I don’t know how I ended up with so many pcie devices, but I can confirm this still works for me.
Also note: I had to add one of the pci devices from my video card the way you normally would via virt-manager to get it to work. (At least i think that’s why i did it that way. Its been a while since I did this)
Can you share your qemu command line for this?
Are yall able to get this to still work on Qemu 6.2?
Every combination I have tried changing pci buses in libvirt either got code 12 on AMD or no boot.
Couldn’t get any farther on command line qemu with 440fx as it seems they removed some of the ability to create a root pcie bus with ioh3420, but do have a new Q35 VM that is patched to boot with CSM off. So maybe I will have more luck with QEMU command line.

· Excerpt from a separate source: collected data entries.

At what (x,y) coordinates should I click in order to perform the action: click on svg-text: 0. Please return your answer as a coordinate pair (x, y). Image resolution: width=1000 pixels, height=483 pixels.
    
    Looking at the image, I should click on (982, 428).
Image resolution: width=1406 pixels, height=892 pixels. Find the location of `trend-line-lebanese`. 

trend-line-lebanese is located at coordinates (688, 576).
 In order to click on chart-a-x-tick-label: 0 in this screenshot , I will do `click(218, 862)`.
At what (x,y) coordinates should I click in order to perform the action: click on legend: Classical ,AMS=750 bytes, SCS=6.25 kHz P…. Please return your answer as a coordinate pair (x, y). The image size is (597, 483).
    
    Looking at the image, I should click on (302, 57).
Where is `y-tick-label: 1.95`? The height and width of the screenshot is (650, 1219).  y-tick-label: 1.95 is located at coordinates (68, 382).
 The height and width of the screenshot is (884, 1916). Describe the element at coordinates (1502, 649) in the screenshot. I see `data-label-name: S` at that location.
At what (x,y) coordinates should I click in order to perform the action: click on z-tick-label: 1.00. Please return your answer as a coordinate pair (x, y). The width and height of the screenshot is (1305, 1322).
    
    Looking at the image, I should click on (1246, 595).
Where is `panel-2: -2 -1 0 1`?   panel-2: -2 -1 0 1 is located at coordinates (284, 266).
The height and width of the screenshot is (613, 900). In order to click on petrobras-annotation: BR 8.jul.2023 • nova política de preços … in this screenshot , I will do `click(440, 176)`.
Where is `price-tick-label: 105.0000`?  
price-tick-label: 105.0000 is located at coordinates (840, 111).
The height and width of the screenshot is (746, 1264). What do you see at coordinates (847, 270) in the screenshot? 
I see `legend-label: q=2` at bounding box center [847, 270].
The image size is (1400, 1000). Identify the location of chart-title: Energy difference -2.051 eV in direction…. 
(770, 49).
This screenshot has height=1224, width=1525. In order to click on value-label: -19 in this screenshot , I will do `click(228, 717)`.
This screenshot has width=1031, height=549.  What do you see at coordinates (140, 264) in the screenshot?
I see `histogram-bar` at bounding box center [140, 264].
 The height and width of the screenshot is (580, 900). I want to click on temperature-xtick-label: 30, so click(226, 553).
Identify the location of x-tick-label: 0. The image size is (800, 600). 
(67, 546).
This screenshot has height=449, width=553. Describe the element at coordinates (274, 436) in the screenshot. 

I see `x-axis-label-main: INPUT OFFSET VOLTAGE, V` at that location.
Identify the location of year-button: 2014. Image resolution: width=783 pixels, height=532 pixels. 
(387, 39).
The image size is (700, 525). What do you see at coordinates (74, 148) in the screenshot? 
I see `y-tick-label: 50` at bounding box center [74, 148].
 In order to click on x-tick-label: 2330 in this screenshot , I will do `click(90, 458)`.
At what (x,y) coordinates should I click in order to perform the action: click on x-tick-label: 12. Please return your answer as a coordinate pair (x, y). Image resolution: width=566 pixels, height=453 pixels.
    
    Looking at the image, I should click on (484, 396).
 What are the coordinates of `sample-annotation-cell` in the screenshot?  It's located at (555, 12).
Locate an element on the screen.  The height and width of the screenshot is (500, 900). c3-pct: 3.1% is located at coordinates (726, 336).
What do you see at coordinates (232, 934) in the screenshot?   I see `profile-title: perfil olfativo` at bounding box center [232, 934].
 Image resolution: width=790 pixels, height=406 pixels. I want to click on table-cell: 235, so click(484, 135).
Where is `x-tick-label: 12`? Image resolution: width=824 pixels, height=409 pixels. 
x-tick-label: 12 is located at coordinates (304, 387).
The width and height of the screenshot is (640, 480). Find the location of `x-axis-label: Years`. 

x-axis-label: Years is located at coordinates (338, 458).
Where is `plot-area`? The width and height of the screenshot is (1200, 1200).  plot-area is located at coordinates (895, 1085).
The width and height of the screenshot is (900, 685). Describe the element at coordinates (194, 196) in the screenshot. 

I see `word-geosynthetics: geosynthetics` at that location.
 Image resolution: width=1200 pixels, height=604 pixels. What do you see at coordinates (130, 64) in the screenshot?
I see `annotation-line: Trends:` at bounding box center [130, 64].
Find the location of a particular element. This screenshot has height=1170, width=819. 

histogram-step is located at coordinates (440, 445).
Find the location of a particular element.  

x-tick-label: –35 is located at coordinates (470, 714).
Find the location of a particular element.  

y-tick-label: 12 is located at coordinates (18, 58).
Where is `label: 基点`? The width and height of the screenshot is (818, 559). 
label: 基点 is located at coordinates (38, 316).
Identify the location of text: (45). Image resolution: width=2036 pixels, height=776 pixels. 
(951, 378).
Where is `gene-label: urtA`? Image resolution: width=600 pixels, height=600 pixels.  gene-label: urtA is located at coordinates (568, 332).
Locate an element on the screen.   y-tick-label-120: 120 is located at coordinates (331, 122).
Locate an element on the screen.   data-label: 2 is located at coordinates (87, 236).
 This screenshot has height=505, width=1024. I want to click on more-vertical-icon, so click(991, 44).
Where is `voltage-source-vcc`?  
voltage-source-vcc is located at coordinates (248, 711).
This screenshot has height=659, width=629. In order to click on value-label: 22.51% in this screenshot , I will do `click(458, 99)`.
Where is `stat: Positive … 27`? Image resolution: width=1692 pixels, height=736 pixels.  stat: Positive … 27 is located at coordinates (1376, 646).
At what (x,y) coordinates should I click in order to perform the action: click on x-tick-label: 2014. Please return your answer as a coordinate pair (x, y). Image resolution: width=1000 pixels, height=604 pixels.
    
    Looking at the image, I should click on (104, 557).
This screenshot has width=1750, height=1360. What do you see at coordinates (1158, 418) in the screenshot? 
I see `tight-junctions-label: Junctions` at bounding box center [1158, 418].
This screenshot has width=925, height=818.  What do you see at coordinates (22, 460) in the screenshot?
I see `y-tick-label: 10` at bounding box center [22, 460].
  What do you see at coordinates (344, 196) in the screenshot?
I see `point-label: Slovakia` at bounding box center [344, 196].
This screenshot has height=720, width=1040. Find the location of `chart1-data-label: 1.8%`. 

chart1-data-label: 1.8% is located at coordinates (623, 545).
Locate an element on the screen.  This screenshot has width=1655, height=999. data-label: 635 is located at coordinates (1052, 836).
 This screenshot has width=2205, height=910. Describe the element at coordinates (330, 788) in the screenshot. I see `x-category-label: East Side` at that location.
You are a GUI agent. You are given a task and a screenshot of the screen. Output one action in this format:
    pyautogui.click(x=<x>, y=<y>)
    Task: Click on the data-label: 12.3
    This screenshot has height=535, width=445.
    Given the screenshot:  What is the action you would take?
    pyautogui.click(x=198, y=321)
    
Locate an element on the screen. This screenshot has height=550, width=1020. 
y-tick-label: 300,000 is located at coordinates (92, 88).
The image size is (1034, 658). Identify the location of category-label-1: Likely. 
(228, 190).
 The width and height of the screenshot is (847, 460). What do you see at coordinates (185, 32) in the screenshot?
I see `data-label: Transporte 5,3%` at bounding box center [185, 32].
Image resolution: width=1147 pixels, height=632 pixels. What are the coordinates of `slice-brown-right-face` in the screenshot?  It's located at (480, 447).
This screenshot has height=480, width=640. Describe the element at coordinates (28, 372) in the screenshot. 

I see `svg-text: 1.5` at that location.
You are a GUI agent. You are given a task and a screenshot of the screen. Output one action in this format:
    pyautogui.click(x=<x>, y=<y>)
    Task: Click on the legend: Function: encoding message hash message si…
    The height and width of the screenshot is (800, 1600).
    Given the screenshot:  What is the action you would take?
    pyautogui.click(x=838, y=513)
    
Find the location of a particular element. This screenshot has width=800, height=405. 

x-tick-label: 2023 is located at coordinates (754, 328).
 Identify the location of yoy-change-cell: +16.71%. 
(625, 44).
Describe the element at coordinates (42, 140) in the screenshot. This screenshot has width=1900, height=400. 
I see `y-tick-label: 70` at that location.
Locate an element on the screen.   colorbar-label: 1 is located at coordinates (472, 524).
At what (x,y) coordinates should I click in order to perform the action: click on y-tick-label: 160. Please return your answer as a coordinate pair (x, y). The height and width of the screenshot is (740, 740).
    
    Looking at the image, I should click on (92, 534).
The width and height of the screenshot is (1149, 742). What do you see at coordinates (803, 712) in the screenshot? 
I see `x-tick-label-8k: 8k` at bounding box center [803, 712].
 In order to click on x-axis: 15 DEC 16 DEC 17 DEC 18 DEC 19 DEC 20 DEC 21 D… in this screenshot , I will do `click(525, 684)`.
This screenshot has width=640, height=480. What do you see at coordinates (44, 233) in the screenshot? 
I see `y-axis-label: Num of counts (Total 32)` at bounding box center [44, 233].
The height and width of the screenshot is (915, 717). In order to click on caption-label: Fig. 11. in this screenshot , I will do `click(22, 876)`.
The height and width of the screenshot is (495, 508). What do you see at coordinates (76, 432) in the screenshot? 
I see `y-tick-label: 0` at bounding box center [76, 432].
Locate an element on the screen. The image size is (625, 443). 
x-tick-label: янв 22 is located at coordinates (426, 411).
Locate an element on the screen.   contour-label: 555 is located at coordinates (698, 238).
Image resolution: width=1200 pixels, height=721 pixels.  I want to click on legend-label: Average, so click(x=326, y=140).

So currently either I have to use qemu from early 2020 or use an old AMD 2020 driver (only with 440FX VM) as everything newer gives me code 12.
I’ve been trying the same thing as posted here, trying to get GPU passthrough to work with a Windows 7 guest. I’m using a GTX 970, Asus Q87M-E motherboard, and Ubuntu Server 20.04 (so no virt-manager). I encountered the code 12 error as before, and then tried the solution posted by @ChuckH . However, I now encounter an error: error: internal error: qemu unexpectedly closed the monitor: 2022-07-23T17:58:15.608209Z qemu-system-x86_64: -device vfio-pci,host=01:00.0,id=hostpci0.0,bus=pcie.0,addr=0x10.0,multifunction=on,x-vga=on: vfio 0000:01:00.0: failed to open /dev/vfio/1: No such file or directory
Looking around, it seems to be because it can’t access the GPU from the host, and the posted solution is usually to isolate the GPU from the host. However, I have already done so, and under lspci -nnv I see vfio-pci as the driver that’s in use. Has anyone also encountered this error under these conditions?